Cordelia labour was slow, steady, and the whole thing was lovely and i was so pleased with how it turned out. but there were bits and pieces that were scary. now, sitting in my tub the second time (no time to get in the tub with blaze….) i can see how stressed i actually was.

this time, jim kept coming in to check on me and ask what was going on and if i needed anything and i wanted to just chase him out. get outta my cave! don’t turn the lights on! i love you and i know you want to know whats going on but please just leave me alone. in the back of my head, i was thinking “you’ll hear her squawk when i catch her myself in my bathtub” and fully expected to just labour there, quietly in the dark, until i pushed her out into my own hands. its so different, the first labour and this one.

each time it rains i go through this. and each time its slightly more intense than the last time. i had a hunch i was actually in legit early labour, and it was just start-stopping over the course of days. i checked my own cervix. yup. i am definitely in real labour. i am about 2-3 cms open. i can fit two fingertips inside my cervix and stretch them open slightly. i can feel the top of her head. i can tickle the top of her head and she squirms away from me. theres a baby in there. right there, so close that i can touch her head.

of course this doesn’t mean or predict anything. i can walk around at 2-3 cms for weeks. or i can drop a baby all at once in the next storm. “your cervix is not a crystal ball” it doesn’t tell you ANYTHING. it just tells me things are happening. but not how or when they will continue to happen. AND, since its a sphincter, it could have very well closed up again. so whatever. so much of this birth business is about throwing your hands up and saying ‘we just don’t know. wait and see.”

the rain cleared up and the contractions passed.

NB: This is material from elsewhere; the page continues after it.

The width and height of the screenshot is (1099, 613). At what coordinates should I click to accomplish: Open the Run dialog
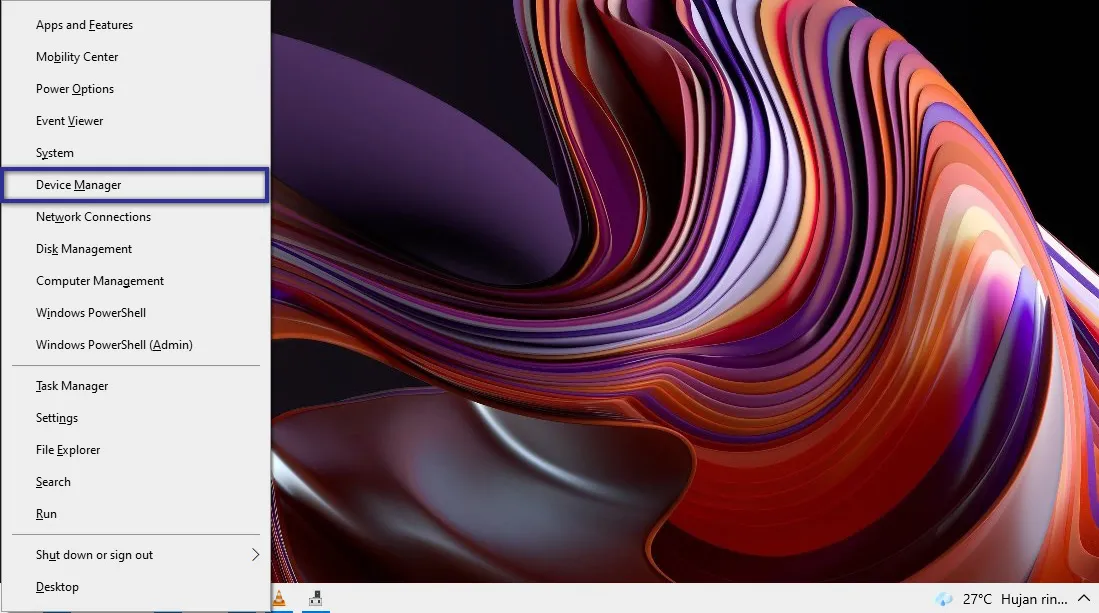click(x=46, y=514)
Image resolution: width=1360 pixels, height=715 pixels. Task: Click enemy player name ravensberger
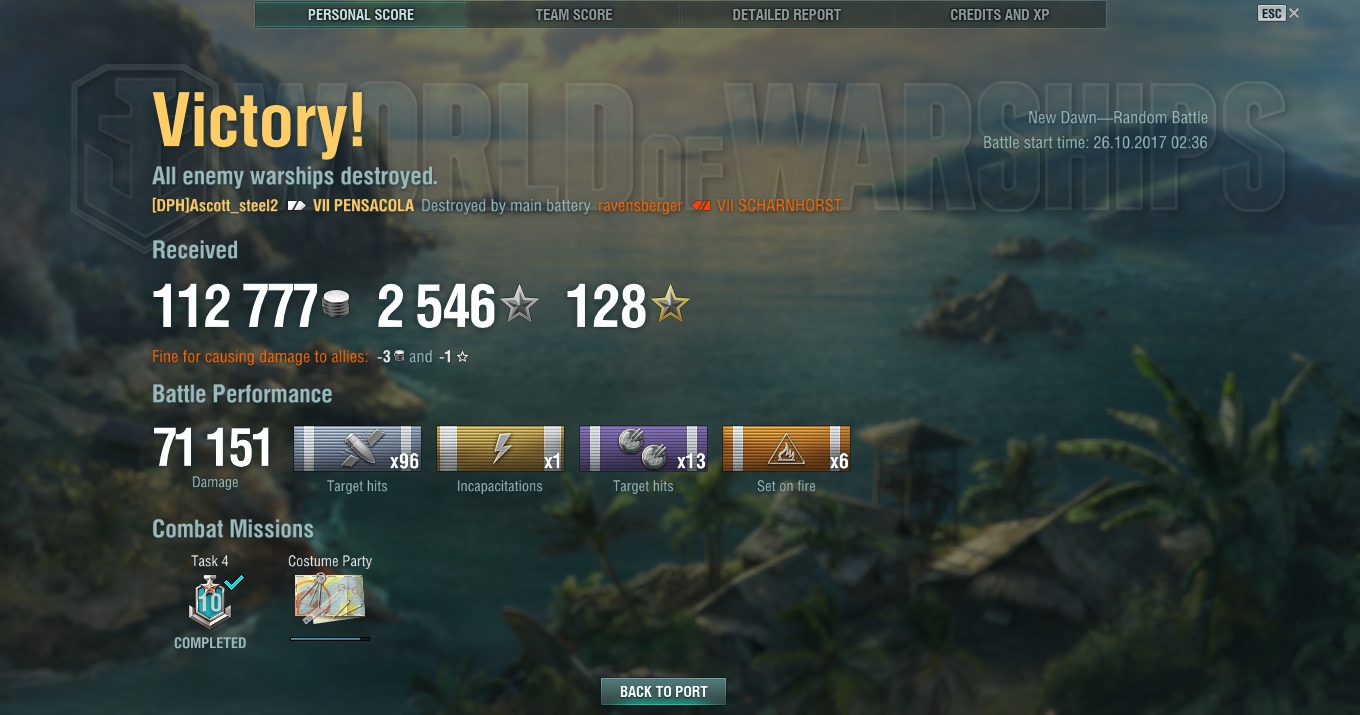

i dreamed that i was on a huge bed, next to a woman who i don’t actually know but in the dream i did know. we were both laboring. my labour was calm and sleepy, hers was scary for her, she was panicky. my baby came down first and i caught her and wrapped her up and set her aside so i could catch the other woman’s baby. her baby had dark hair and was born staring at me (which means babe was OP. no wonder she was so uncomfortable) with its eyes wide open. baby looked shocked. my baby was sleepy and calm, like my labour. hers was wide awake and scared, like her labour.

we were both naked and smeared in fluid and blood. the sheets on the bed were soaked. we sat up, and put our two babies side by side. mine had long dark blonde hair. hers had short thick black hair. her baby was awake and staring at us. mine slept. both girls. nobody else in the room with us.